**Task goal:** The expected output is a verbatim reprint of the lines from the beginning of the data that follows through the line that contains "This screenshot has width=747, height=528.".

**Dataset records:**
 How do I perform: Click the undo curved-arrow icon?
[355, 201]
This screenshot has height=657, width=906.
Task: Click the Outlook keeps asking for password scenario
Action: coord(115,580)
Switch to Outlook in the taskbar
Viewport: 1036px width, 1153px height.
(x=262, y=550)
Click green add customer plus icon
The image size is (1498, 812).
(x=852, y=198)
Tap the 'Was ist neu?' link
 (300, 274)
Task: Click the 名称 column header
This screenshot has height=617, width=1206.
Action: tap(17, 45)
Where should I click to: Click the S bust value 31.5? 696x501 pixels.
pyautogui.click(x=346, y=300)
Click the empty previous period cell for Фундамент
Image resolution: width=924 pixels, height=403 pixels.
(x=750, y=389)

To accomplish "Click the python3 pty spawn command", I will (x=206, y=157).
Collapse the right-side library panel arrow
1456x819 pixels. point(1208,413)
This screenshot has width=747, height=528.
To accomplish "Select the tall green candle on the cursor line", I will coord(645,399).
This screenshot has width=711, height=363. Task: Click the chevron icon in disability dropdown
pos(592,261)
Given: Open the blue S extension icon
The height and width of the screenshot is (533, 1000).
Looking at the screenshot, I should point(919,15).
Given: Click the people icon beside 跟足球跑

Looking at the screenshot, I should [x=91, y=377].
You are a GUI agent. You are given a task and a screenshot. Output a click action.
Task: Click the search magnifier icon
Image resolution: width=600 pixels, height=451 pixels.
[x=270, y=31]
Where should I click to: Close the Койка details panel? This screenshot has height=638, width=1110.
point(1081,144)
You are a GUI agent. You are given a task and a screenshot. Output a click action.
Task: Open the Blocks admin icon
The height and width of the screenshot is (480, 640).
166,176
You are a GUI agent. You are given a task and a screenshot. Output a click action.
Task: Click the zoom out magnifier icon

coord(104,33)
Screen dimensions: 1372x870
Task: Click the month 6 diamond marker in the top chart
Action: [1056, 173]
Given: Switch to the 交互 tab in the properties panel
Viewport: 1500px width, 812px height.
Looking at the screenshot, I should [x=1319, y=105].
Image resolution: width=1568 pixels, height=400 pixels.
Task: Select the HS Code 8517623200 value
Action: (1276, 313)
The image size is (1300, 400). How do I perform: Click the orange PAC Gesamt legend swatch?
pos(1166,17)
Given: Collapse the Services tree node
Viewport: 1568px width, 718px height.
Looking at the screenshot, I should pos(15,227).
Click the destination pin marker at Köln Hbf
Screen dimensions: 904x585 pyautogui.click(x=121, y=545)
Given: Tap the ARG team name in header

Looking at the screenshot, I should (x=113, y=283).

**Output for this task:**
 How do I perform: Click the undo curved-arrow icon?
[355, 201]
This screenshot has height=657, width=906.
Task: Click the Outlook keeps asking for password scenario
Action: coord(115,580)
Switch to Outlook in the taskbar
Viewport: 1036px width, 1153px height.
(x=262, y=550)
Click green add customer plus icon
The image size is (1498, 812).
(x=852, y=198)
Tap the 'Was ist neu?' link
 (300, 274)
Task: Click the 名称 column header
This screenshot has height=617, width=1206.
Action: tap(17, 45)
Where should I click to: Click the S bust value 31.5? 696x501 pixels.
pyautogui.click(x=346, y=300)
Click the empty previous period cell for Фундамент
Image resolution: width=924 pixels, height=403 pixels.
(x=750, y=389)

To accomplish "Click the python3 pty spawn command", I will (x=206, y=157).
Collapse the right-side library panel arrow
1456x819 pixels. point(1208,413)
This screenshot has width=747, height=528.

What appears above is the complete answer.